Researchers in Schantz’s group have studied the consequences of developmental PCB exposure for over a decade. In 2015, the Schantz group published work showing that that rats exposed to PCBs early in life were more likely to experience audiogenic seizures — seizures triggered by sound.

"This was an indication that PCBs could be affecting the development or function of central auditory pathways," Schantz said.

This discovery provided a unique opportunity for collaboration with Llano. His group works on elucidating how the auditory system processes sound, with a focus on how the brain can dissect complex signals and perceive them as individual sounds.

“We know that humans who are exposed to PCBs have all sorts of developmental difficulties, but we were interested in the mechanism by which PCBs affect the auditory system,” Llano said. “It was a very natural thing for our groups to collaborate, and that collaboration is ongoing.”

Together, the Schantz and Llano groups aimed to address whether PCBs affect the development of sensory processes within the auditory cortex, the part of the brain that processes complex sounds. Hearing loss caused by environmental factors like chronic noise damages only the peripheral nervous system. This means parts of the ear and associated structures may be damaged, but the auditory cortex is not changed. Notably, this study shows that PCBs act directly on the auditory cortex, causing reorganization of the neuronal connections by a mechanism that is distinct from typical hearing loss.

To visualize how PCBs restructure the auditory cortex, Llano and colleagues used a specialized technique called laser scanning photostimulation (LSPS). LSPS employs an ultraviolet laser to selectively stimulate nerve cells. These cells then release glutamate, a neurotransmitter that excites nearby neurons.
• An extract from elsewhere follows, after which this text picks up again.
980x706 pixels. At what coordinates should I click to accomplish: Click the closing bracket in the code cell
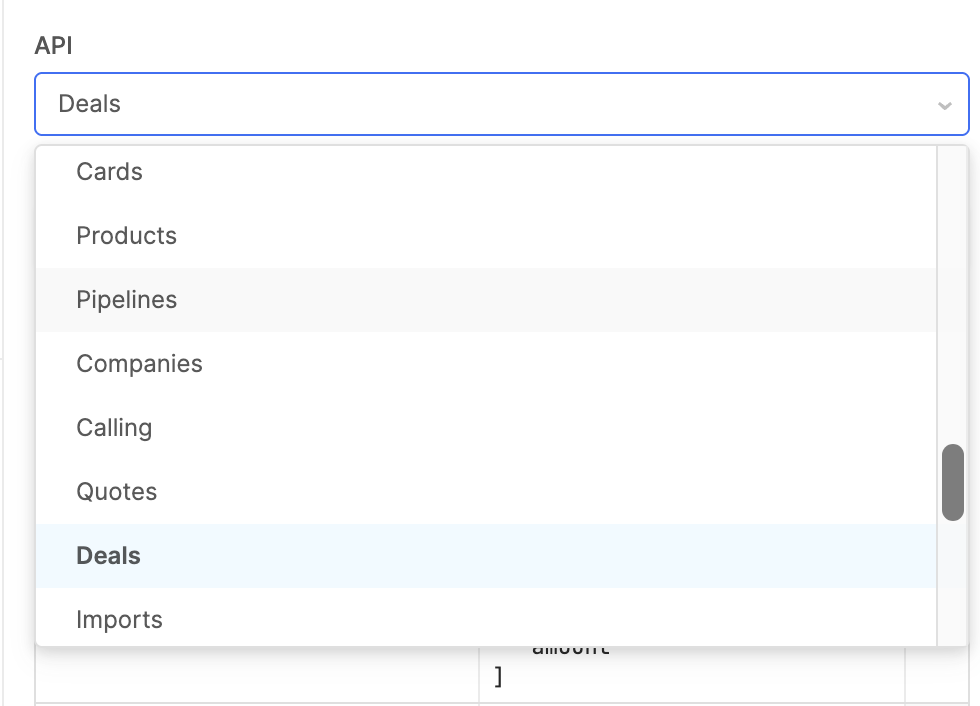(498, 678)
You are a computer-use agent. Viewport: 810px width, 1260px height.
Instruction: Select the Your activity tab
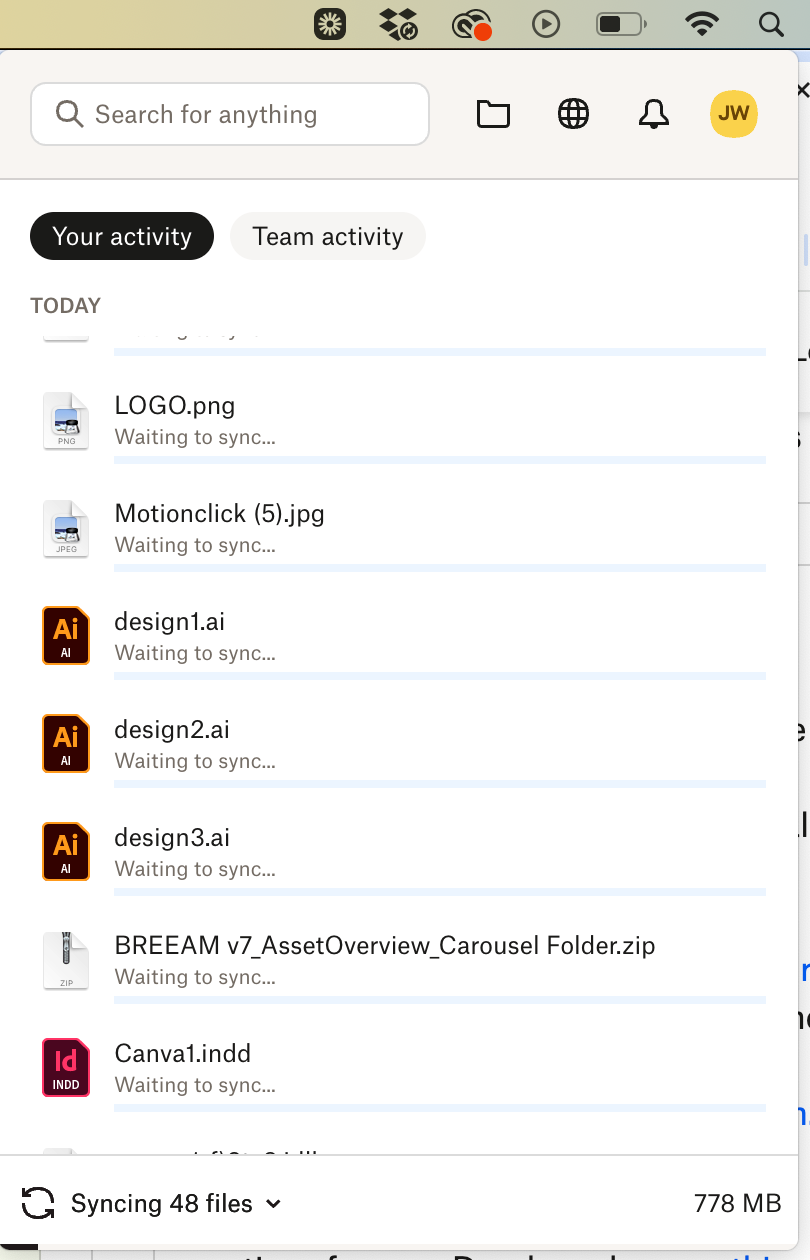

This technique allowed the research team to target individual neurons within the brain tissue and map out which neurons are in communication with each other.

“We record the signals being sent to one neuron in the brain slice,” Llano said. “We can then move the laser systemically across the tissue and ask, for any arbitrary spot in the tissue, how are those neurons connected to the neuron we’re recording from?”

Using LSPS and more traditional electrophysiological techniques, Llano and colleagues looked at both inhibitory and excitatory signals — that is, signals that either encourage or discourage further propagation of a sensory input. With hearing loss caused by chronic noise, the auditory system decreases the frequency of inhibitory signals to compensate for a higher threshold of hearing. However, this study demonstrates a different trend with PCB-exposed rats.

“When we expose the developing brain to PCBs, we’re seeing an increase in inhibitory signaling,” Llano said. “Now we know the specific neurons that are affected by these changes and that gives us an opportunity to selectively target that population of neurons therapeutically.”

Llano and Schantz are continuing to collaborate to determine the compounded consequences of PCBs on the developing auditory system when individuals are exposed to additional harmful stimuli, such as chronic loud noise.

“When you expose an animal to noise, if that noise is loud enough, they will develop hearing loss,” Llano said. “That hearing loss will usually improve over the span of a few weeks. What we’re seeing with animals exposed to PCBs is that hearing loss persists for a much longer time. Right now, our goal is to understand that mechanism.”